Reproduce the passage on the neutrality test from "The second stage" to "local community pairs.".

#### [Excerpt]
Content starts

The second stage of the direct model evaluation employed Etienne's (2007, 2009a) “exact” test of neutrality. This is a general test of neutrality that does not require an alternative (usually niche‐based) model for its evaluation. The test simply involves a comparison of the realized configuration with the probabilities of artificial configurations generated using the model parameter estimates (Etienne, 2007). To implement this test, we simulated 100 artificial communities using the model parameters (θ, I) and sample size vector of the observed data (J). We then computed for the real data and each of the 100 simulated communities the maximum log‐likelihood and the dissimilarity (Bray‐Curtis) between local community pairs.

To assess the extent to which our neutral model generated artificial communities resembling the observed data, we compared the maximum log‐likelihood value of the real dataset to the frequency distribution of the values of the simulated communities. We performed a similar test with the Bray‐Curtis values to assess the extent to which the observed species turnover departs from those expected under neutrality. We would conclude that the observed community is highly unlikely to be structured by neutral processes if the probability of the real data is significantly smaller than most of the artificial datasets (Etienne, 2007). If, however, the observed community structure is similar to the artificial communities, then we cannot reject neutrality as a plausible driver of the observed biodiversity pattern.

Content ends

#### [Extracted material]
Content starts

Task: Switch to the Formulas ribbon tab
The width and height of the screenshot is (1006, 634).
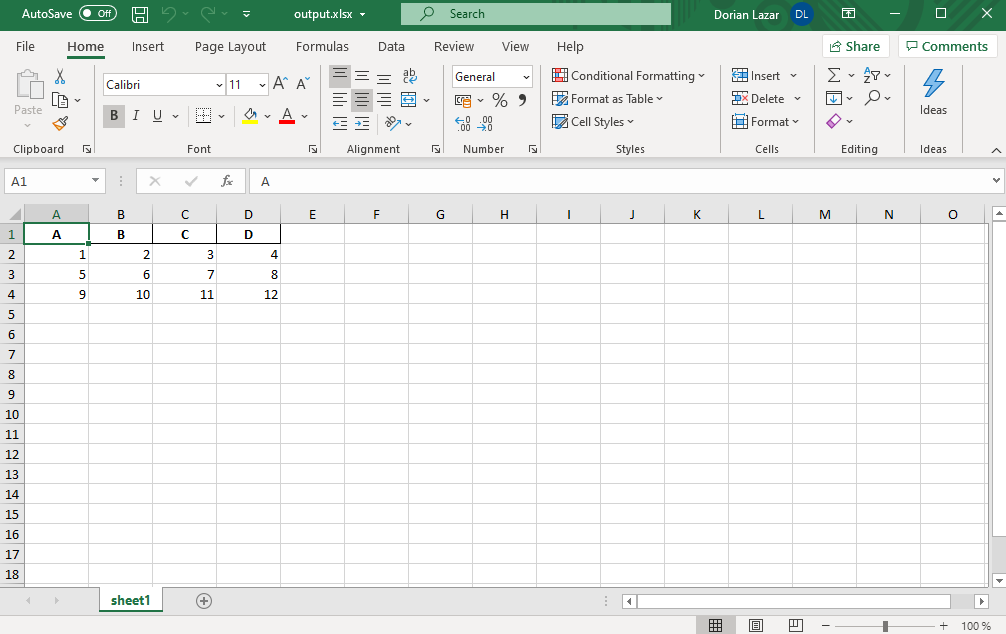Action: (x=322, y=46)
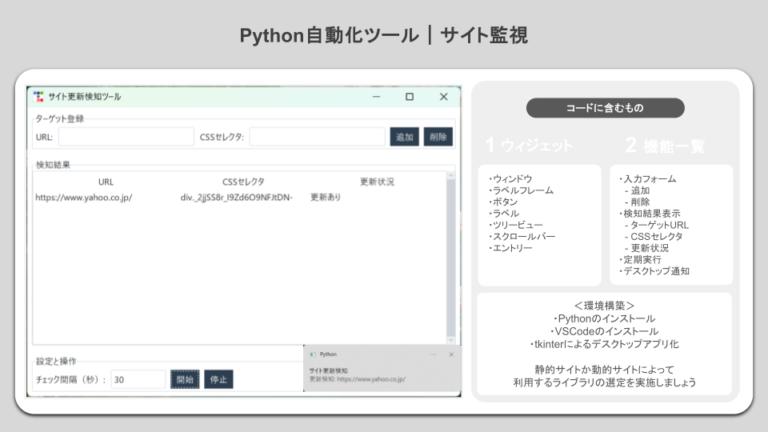The height and width of the screenshot is (432, 768).
Task: Click the results list vertical scrollbar
Action: [451, 260]
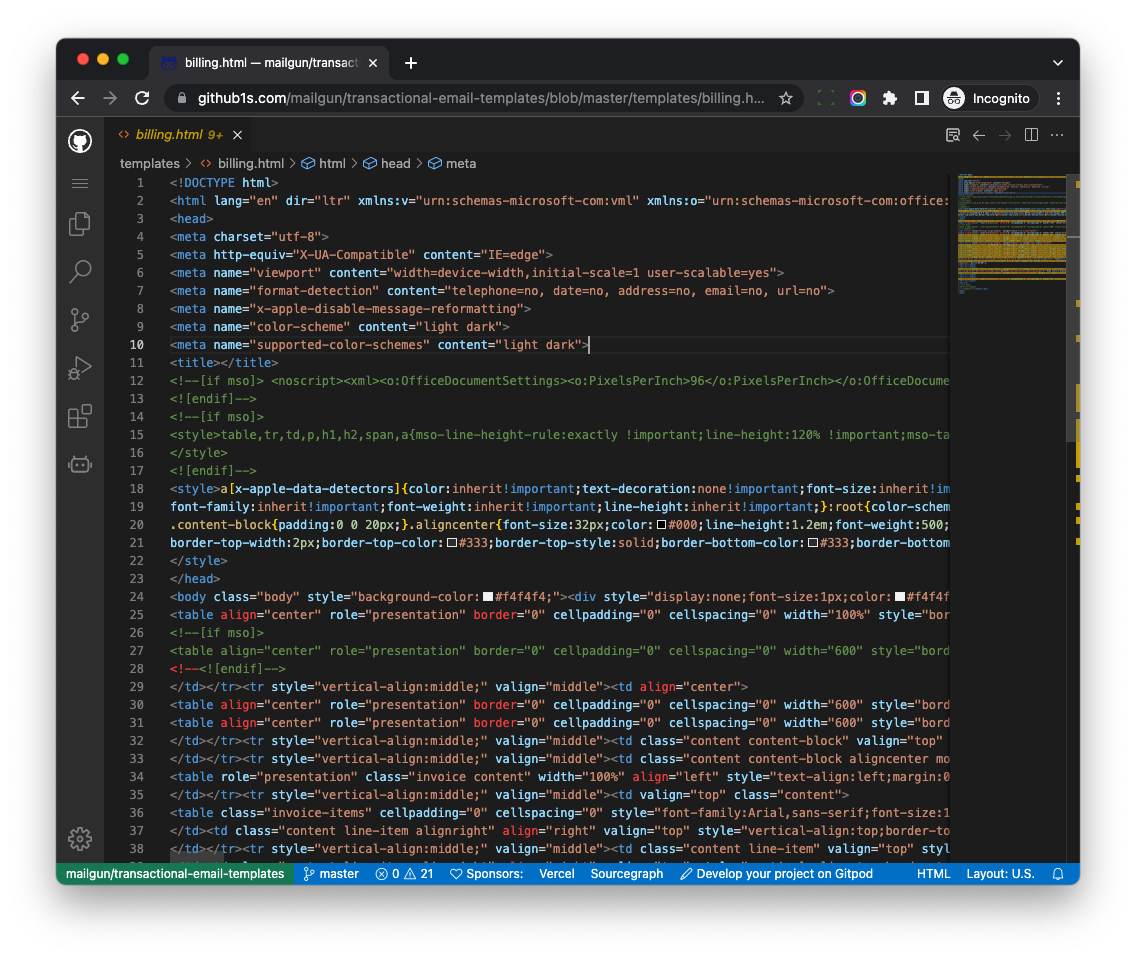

Content ends

#### [Task solution]
The second stage of the direct model evaluation employed Etienne's (2007, 2009a) “exact” test of neutrality. This is a general test of neutrality that does not require an alternative (usually niche‐based) model for its evaluation. The test simply involves a comparison of the realized configuration with the probabilities of artificial configurations generated using the model parameter estimates (Etienne, 2007). To implement this test, we simulated 100 artificial communities using the model parameters (θ, I) and sample size vector of the observed data (J). We then computed for the real data and each of the 100 simulated communities the maximum log‐likelihood and the dissimilarity (Bray‐Curtis) between local community pairs.